◆ How to complete this task ◆
Would you print only the lines running from the one with "Task: Click info icon next to Customer Growth" to the final line of the data below, word for word and without pictures?

◆ Dataset excerpts ◆
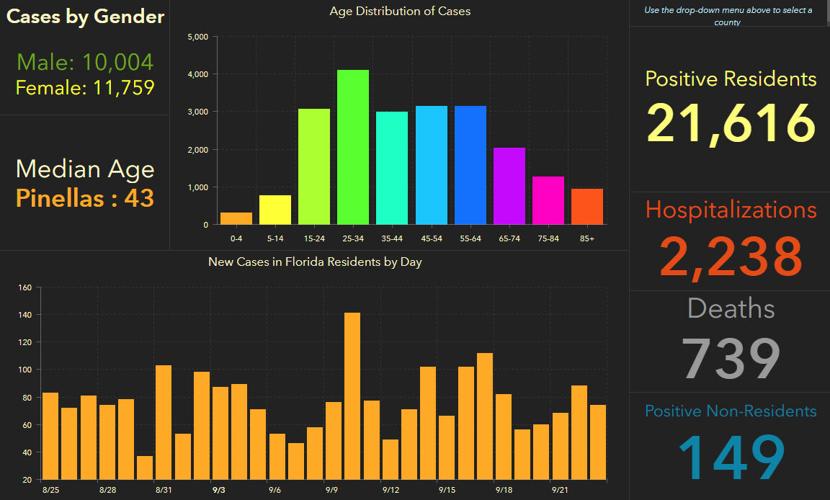830x500 pixels.
Task: Click the red-orange 85+ age bar
Action: coord(587,206)
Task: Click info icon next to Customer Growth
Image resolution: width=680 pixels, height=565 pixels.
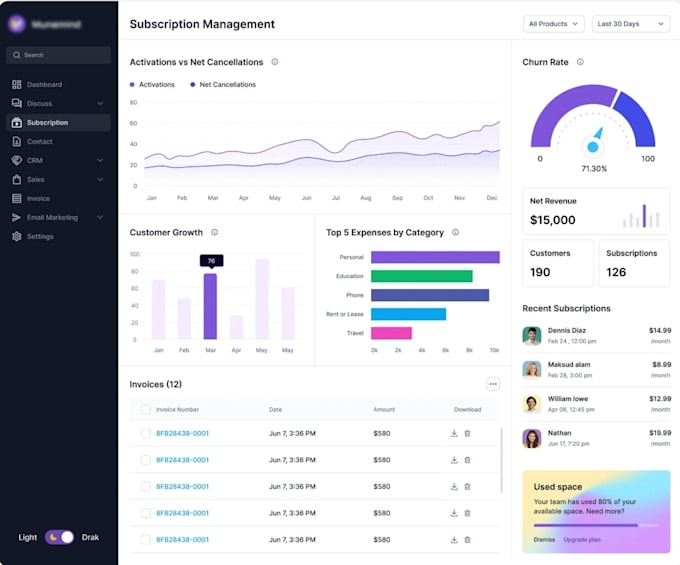Action: 214,232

◆ Result for this task ◆
Task: Click info icon next to Customer Growth
Image resolution: width=680 pixels, height=565 pixels.
Action: 214,232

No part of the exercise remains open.